Professor Giuseppe Tarantini (University of Padua - Padua, Italy) explained the rationale of the TARGET-FIRST trial: “No randomised trials have previously assessed early aspirin discontinuation in acute MI patients who achieve early, complete revascularisation with modern stents. In such cases, bleeding risk may outweigh residual ischaemic risk, making antiplatelet therapy de-escalation attractive.” In total, 1,942 patients who completed 1 month of DAPT without adverse events were randomised to continue DAPT or switch to P2Y12 inhibitor monotherapy for 11 months. For the primary endpoint – all-cause death, MI, stent thrombosis, stroke or BARC type 3/5 bleeding – monotherapy was noninferior to DAPT (2.10% vs. 2.18%; difference –0.09 percentage points; 95% CI –1.39 to 1.20; p=0.021 for noninferiority). Furthermore, the main secondary endpoint (BARC type 2/3/5 bleeding) was significantly lower with monotherapy (2.65% vs. 5.57%; HR 0.46; 95% CI 0.29 to 0.75; p=0.002). Professor Tarantini concluded: “These results reflect the benefits of modern stents, high procedural success and optimal medical therapy, making early aspirin discontinuation feasible in this selected population.”

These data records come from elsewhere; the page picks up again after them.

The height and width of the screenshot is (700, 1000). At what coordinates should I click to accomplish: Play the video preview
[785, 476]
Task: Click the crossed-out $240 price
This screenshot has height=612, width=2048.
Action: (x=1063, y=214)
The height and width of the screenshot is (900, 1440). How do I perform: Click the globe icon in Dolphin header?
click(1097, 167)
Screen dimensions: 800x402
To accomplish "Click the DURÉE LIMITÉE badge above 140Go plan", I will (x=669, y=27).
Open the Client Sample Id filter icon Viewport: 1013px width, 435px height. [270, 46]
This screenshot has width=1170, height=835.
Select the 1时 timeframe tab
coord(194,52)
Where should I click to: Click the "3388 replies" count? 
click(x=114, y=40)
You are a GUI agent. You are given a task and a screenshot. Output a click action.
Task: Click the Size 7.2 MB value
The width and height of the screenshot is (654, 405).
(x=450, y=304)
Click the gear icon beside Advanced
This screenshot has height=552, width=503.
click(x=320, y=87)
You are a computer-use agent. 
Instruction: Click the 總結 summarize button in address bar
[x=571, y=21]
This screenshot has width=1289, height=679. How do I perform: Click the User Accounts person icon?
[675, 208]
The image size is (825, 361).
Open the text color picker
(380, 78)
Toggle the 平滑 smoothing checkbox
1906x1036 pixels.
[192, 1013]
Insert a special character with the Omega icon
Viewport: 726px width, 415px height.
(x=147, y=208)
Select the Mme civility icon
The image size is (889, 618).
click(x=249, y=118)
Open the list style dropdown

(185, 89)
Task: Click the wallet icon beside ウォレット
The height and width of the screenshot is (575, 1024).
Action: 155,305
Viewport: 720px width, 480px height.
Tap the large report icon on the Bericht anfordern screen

To end, Professor Zuzana Motovska (Charles University and University Hospital Kralovske Vinohrady - Prague, Czechia) described the DAPT-SHOCK-AMI trial: “This is the first-ever randomised study of antiplatelet drugs in the cardiogenic shock population with acute MI in the 30 years since these drugs have been recommended.” More than 600 patients were randomised to receive IV cangrelor (IV bolus of 30 μg/kg followed by a continuous infusion at 4 μg/kg) or oral ticagrelor (crushed tablets at a 180-mg loading dose and then a maintenance dose of 90 mg twice daily). The primary laboratory endpoint (defined as platelet reactivity index <50% at the end of primary angioplasty) was achieved in 100% of patients with cangrelor and in 22.1% with ticagrelor (p for superiority<0.0001). At 30 days, the primary clinical endpoint was not met: 37.6% of patients in the cangrelor group and 41.0% of patients in the ticagrelor group experienced all-cause death, MI or stroke (difference –3.5%; 95% CI –11.2% to 4.3%; p for noninferiority=0.13). The incidence of all-cause mortality at 12 months was 43.6% in the cangrelor group and 49.2% in the ticagrelor group, while the incidence of major bleeding at 30 days was 6.4% and 5.2%, respectively. Professor Deepak Bhatt (Icahn School of Medicine at Mount Sinai - New York, USA), concluded: “Compared with crushed ticagrelor, IV cangrelor provided immediate, effective platelet inhibition and improved several secondary and exploratory clinical outcomes without increasing major bleeding. If verified in larger trials, IV cangrelor could represent a major advancement in the treatment of cardiogenic shock.”